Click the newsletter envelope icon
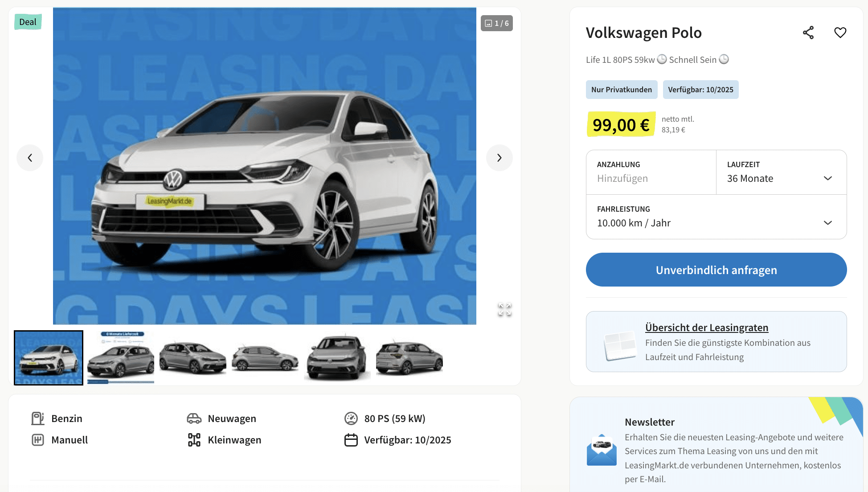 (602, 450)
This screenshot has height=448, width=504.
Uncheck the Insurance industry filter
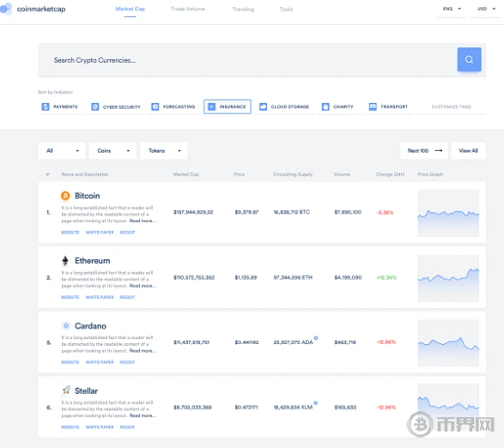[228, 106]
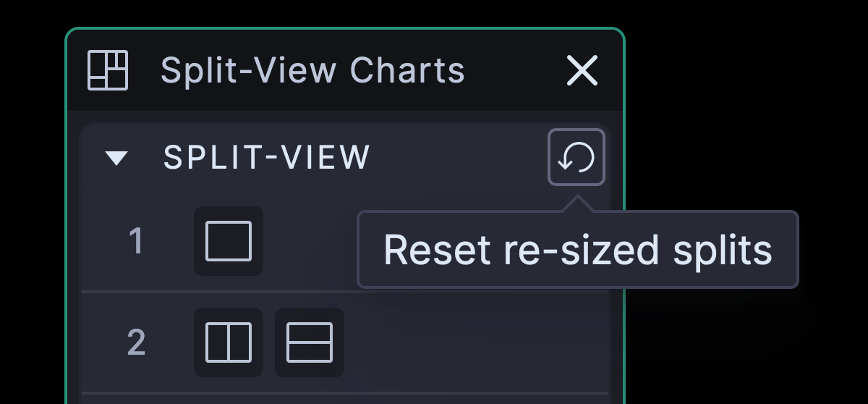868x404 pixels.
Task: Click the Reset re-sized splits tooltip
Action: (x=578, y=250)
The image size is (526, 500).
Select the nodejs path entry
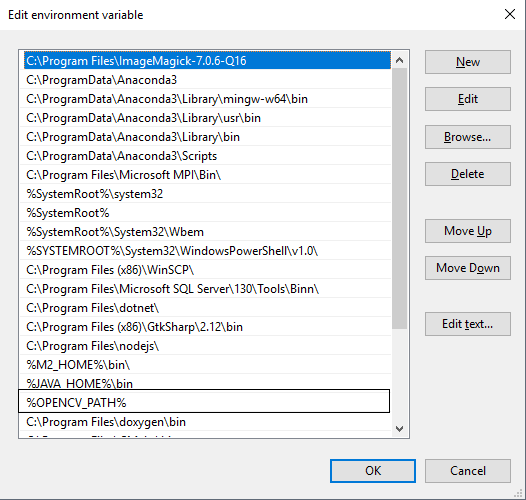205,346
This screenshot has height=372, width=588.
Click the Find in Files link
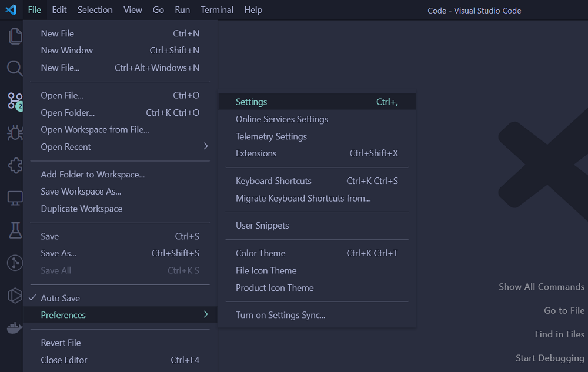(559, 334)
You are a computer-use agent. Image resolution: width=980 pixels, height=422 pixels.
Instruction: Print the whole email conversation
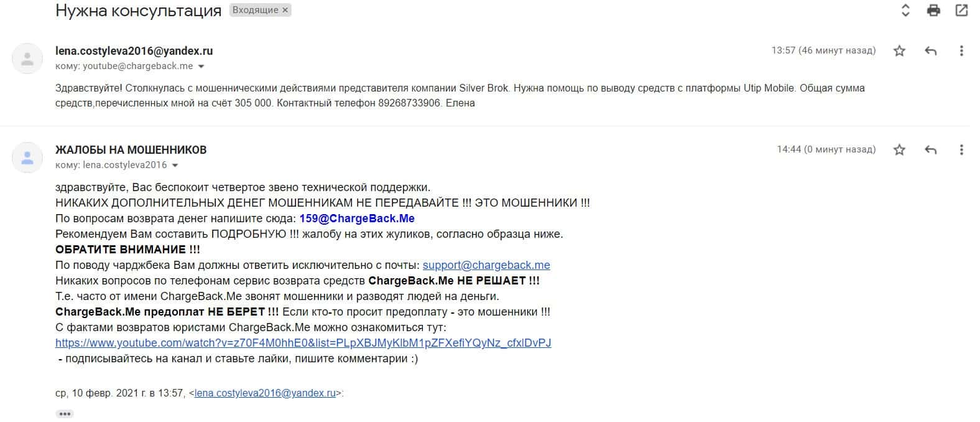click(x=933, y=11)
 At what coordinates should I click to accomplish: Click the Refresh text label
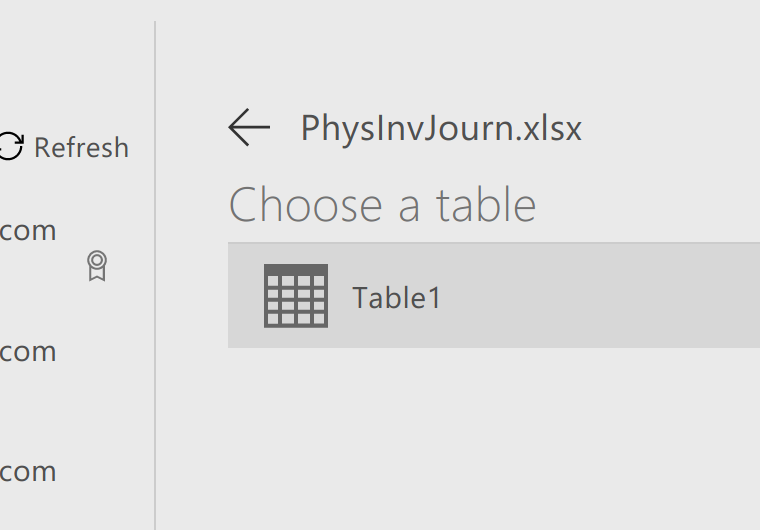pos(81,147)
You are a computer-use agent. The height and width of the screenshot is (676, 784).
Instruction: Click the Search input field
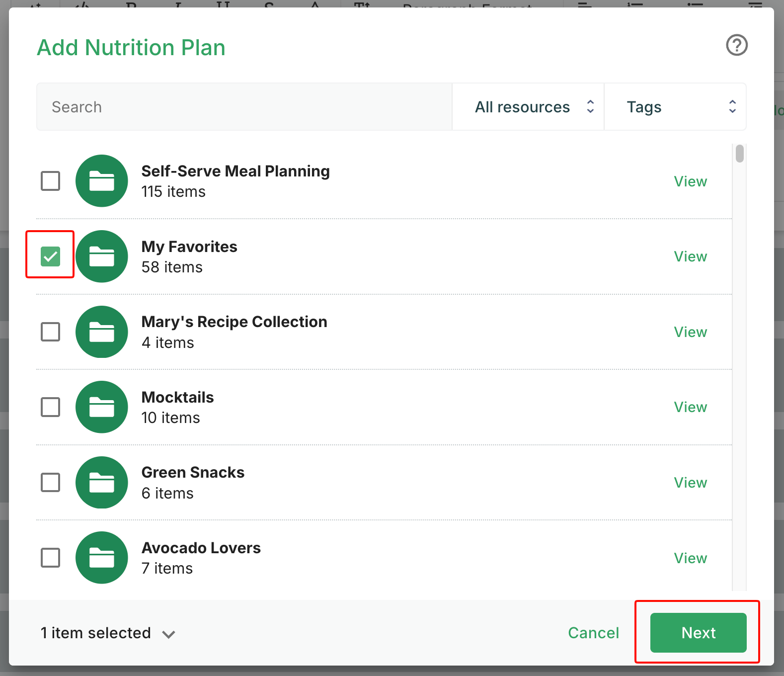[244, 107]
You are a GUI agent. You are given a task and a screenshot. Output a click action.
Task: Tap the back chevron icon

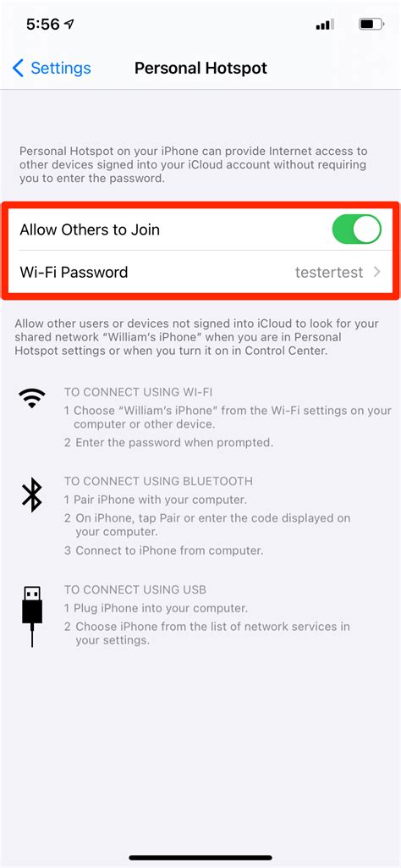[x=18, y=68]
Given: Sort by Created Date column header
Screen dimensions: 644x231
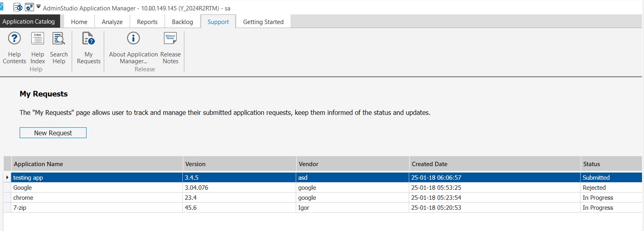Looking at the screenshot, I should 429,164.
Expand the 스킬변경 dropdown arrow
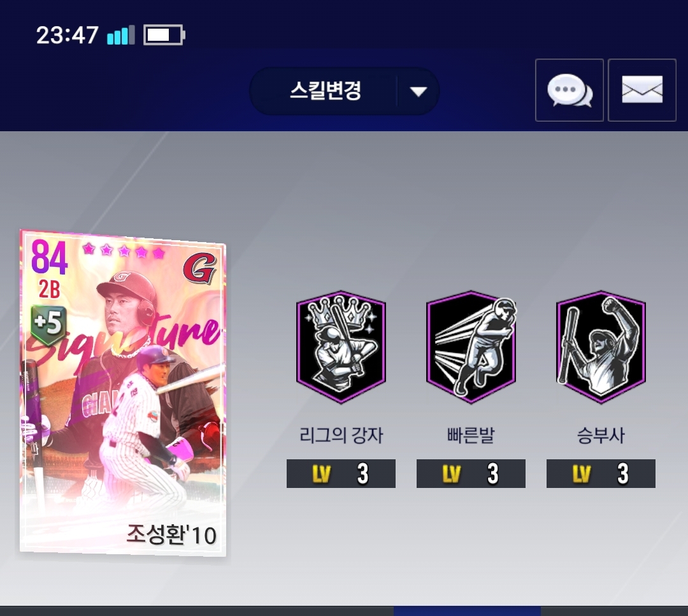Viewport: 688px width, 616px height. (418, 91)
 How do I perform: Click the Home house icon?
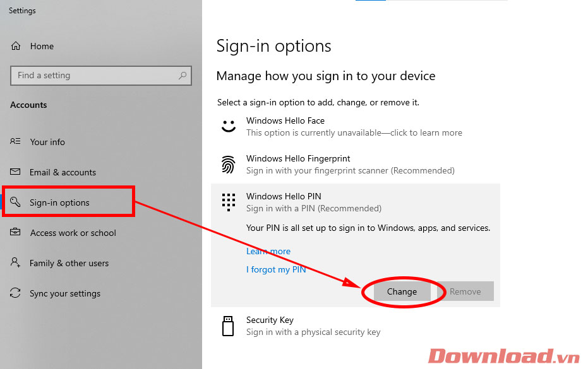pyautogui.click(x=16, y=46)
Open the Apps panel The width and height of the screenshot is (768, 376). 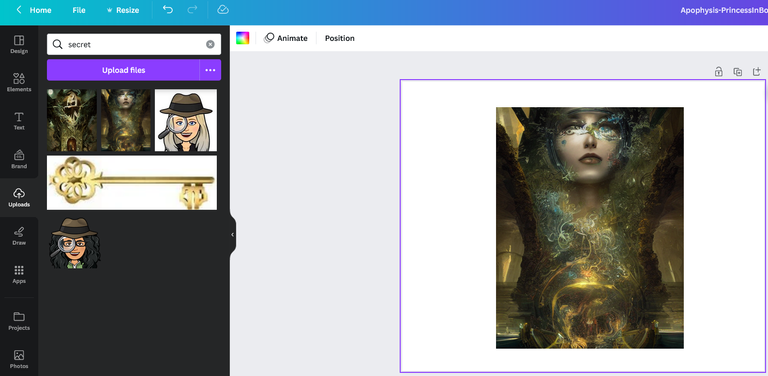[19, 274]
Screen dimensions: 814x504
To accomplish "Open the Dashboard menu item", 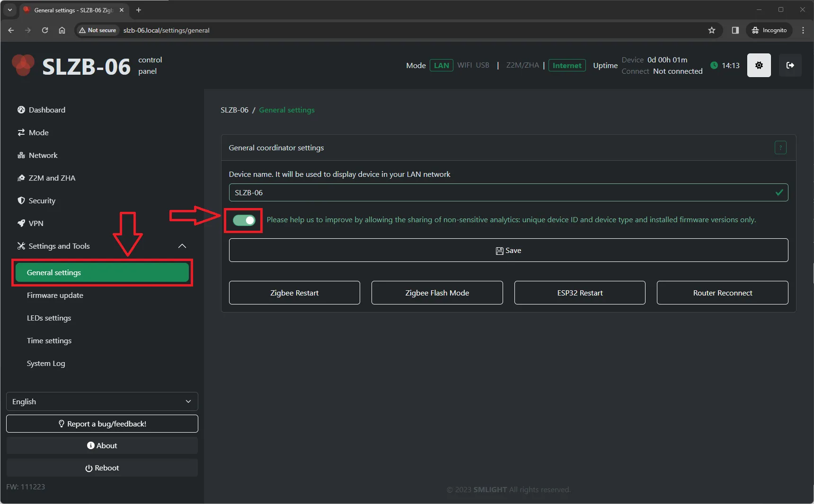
- - -
| REQUIRED ACTION |
Whenever a line of the data includes the word "This", show that line in full.

| SOLUTION TO THE EXERCISE |
This screenshot has height=448, width=504.
This screenshot has height=372, width=588.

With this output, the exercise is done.